New Drug Target Found in Fight Against Malaria
Researchers have found a new possible target that could help create a type of anti-malarial drug.
Researchers, led by Lars Bode, PhD, assistant professor in the University of California, San Diego School of Medicine (UCSD) Department of Pediatrics have found a key compound called ML276 that could stop the malaria-causing parasite from developing in the human body.
Malaria is caused by Plasmodium parasites.
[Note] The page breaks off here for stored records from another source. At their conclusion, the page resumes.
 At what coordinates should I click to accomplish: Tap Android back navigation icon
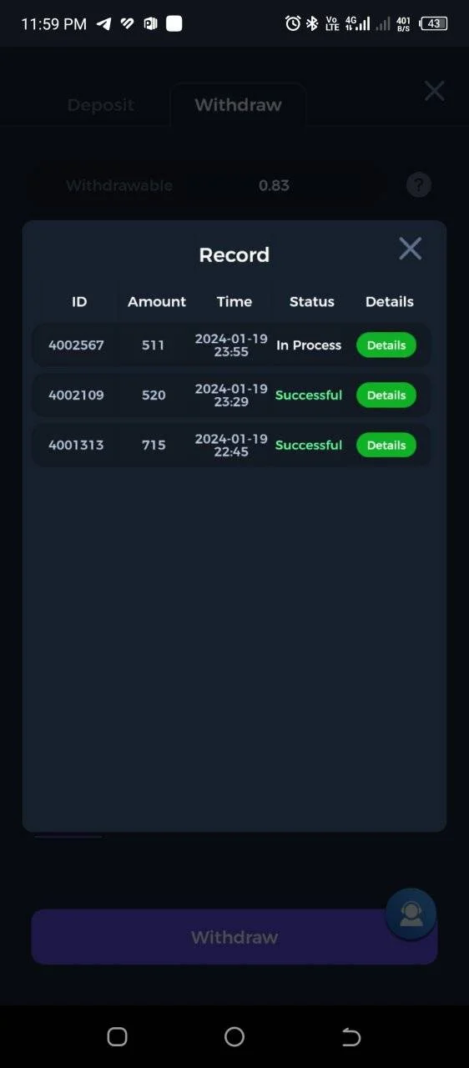(x=351, y=1036)
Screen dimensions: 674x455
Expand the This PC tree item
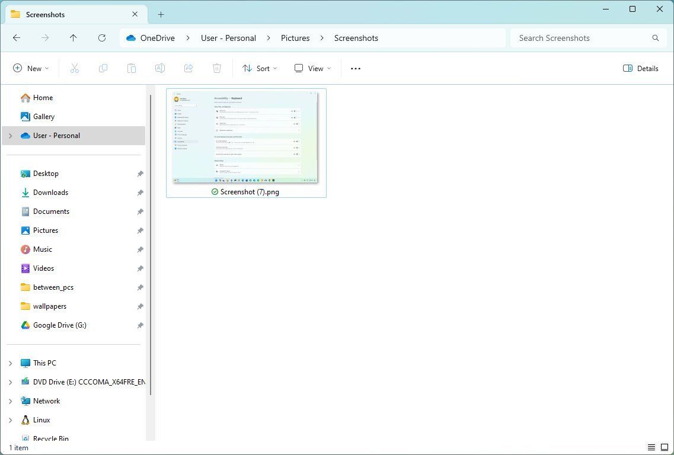(10, 363)
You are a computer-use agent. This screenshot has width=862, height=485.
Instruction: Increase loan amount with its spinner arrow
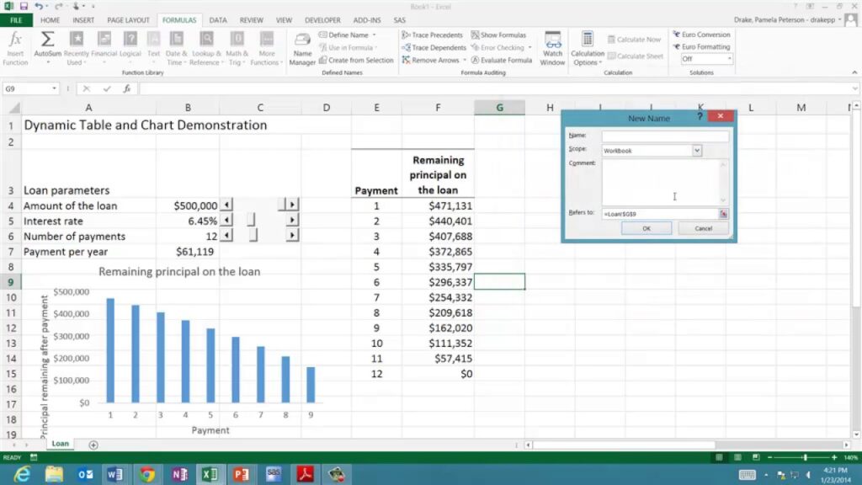point(292,205)
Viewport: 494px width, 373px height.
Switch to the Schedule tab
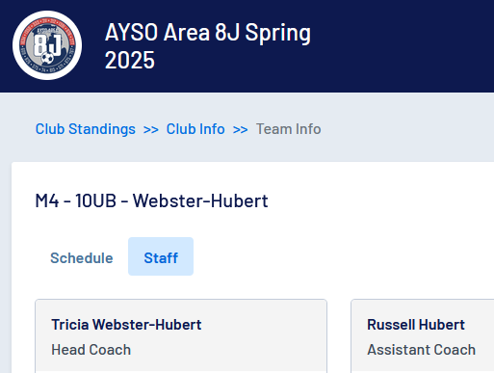(x=82, y=258)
The parasites are spread to people through the bites of infected Anopheles mosquitoes, called "malaria vectors," which bite mainly between dusk and dawn, according to World Health Organization.
In the present study, researchers screened around 350,000 compounds in the National Institutes of Health's Molecular Libraries Small Molecule Repository (MLSMR) to determine what compounds could be used against a key enzyme called Plasmodium falciparum glucose-6-phosphate dehydrogenase (G6PD) that helps the parasite flourish in the human blood.
"The enzyme G6PD catalyzes an initial step in a process that protects the malaria parasite from oxidative stress in red blood cells, creating an environment in which the parasite survives," said Bode.
Researchers chose this G6PD enzyme because previous research has shown that people who have lower levels of this enzyme in the body are naturally resistant to malaria.
In the present study, researchers focused on finding a compound against the parasitic G6PD enzyme rather than the G6PD enzyme that naturally occurs in humans.
"We didn't want to interfere with the human form of the enzyme and risk potential side effects," Bode explained.
According to them the compound ML276 can be used against the enzyme found in parasite to prevent the parasite from growing in the human blood.
"ML276 is a very promising basis for future drug design of new anti-malarial therapeutics," said Bode.
According to a report by World Health Organization, some 216 people were infected with malaria in the year 2010 and an estimated 655,000 died from the disease. Even today, a child dies every minute in Africa due to this disease.
Malaria is curable yet many people keep dying from it every year because most of the people in the developing countries don't have access to genuine anti-malarial drugs and strains of the parasite are getting resistant to these drugs.
According to the present study, ML276 will be effective against those parasites which have become resistant to currently available anti-malarial drugs.
The present study was published in the Journal of Medicinal Chemistry.